The following is the summary of “Attitudes and Behaviors with Diabetes Technology Use in the Hospital: Multicenter Survey Study in the United States” published in the December  2022 issue of Diabetes technology and therapeutics by Madhun, et al.

The goal of this study is to evaluate the perceptions, practices, and obstacles associated with diabetes technology adoption in general medicine hospital wards. The authors created a non-remunerative web-based anonymous survey to collect data on hospital use of continuous subcutaneous insulin infusion (CSII) and continuous glucose monitoring (CGM). 4 key US hospital networks.

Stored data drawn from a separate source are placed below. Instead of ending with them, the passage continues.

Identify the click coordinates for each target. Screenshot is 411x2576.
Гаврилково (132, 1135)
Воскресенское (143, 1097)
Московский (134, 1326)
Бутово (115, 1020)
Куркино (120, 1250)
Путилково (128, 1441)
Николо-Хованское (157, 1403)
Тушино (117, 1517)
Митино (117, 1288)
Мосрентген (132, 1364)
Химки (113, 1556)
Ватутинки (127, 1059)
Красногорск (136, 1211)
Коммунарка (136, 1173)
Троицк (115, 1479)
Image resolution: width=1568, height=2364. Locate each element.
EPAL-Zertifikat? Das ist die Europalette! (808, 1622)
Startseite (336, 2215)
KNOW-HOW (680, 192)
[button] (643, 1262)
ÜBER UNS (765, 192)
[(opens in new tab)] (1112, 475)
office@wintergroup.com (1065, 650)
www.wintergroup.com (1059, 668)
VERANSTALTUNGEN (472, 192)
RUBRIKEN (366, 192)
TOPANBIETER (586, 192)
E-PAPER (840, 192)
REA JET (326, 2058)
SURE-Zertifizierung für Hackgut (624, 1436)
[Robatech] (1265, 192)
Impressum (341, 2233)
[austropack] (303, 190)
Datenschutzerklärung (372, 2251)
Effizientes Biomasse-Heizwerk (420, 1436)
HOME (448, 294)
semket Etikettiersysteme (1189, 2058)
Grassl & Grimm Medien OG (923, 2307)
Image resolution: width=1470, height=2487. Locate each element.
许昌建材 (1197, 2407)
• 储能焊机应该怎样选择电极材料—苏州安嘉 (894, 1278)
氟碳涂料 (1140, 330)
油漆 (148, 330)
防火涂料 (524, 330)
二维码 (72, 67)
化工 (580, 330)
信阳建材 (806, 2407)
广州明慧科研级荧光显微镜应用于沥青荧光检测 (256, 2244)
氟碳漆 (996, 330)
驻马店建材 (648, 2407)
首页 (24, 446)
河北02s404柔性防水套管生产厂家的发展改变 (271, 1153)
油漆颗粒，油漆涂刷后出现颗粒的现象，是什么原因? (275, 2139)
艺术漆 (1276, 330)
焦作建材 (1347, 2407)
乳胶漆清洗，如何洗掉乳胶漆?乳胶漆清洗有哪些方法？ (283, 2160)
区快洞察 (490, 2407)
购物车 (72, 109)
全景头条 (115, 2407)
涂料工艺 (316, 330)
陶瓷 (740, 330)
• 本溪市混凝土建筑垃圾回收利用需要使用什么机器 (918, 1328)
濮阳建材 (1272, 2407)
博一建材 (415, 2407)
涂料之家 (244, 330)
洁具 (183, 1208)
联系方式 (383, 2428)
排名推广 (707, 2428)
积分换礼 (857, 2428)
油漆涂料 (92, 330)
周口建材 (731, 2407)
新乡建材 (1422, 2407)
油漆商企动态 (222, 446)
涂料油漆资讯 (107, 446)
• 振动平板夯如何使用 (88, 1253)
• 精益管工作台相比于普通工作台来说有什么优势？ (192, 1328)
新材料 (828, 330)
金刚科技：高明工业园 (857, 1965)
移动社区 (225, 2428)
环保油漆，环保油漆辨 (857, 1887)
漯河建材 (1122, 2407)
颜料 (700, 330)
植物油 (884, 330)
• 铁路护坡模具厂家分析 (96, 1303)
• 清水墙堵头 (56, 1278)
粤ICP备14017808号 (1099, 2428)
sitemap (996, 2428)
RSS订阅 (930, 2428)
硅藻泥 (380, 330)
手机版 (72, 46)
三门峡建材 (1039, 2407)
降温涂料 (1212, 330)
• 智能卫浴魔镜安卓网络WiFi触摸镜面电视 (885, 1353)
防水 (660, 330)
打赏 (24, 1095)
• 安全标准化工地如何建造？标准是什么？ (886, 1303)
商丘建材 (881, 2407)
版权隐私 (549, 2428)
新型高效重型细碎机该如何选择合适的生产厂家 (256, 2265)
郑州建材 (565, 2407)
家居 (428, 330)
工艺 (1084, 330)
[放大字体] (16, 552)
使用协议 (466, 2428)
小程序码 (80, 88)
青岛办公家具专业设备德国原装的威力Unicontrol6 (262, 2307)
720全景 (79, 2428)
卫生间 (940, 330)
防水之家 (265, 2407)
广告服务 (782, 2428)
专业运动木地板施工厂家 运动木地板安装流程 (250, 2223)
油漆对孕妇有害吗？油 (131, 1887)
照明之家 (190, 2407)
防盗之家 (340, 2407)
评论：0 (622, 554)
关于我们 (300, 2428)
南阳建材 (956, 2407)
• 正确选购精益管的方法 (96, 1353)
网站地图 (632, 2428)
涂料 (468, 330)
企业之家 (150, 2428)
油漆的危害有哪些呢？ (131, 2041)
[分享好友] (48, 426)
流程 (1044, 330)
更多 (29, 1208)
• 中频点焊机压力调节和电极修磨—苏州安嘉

The findings show that among the 128 doctors who participated in the study, 76% were hospitalists, 10% were advanced practice clinicians, and 6% were primary care physicians. Treatment of in-hospital hyperglycemia was deemed “essential” by the vast majority of responders (96%), as was the maintenance of CSII during hospitalization (93%). Despite the fact that the vast majority of respondents (64% overall) were aware of CSII rules at their institution, only 84% were at least somewhat familiar with them. Lack of practitioner (70%) and nurse (67%) understanding of utilizing the device was the primary obstacle to CSII utilization in the inpatient setting. Only a quarter of those polled was informed about their hospital’s CGM policy.

A little over half of the doctors said they use continuous glucose monitor (CGM) data to help determine an appropriate insulin dose for a newly admitted patient, but almost a third only do so in emergencies.  In this US-wide survey, researchers found that the majority of in-hospital practitioners emphasized glycemic control but that many needed to familiarize themselves with institutional policies, lacked awareness of CSII, and needed to examine CGM data.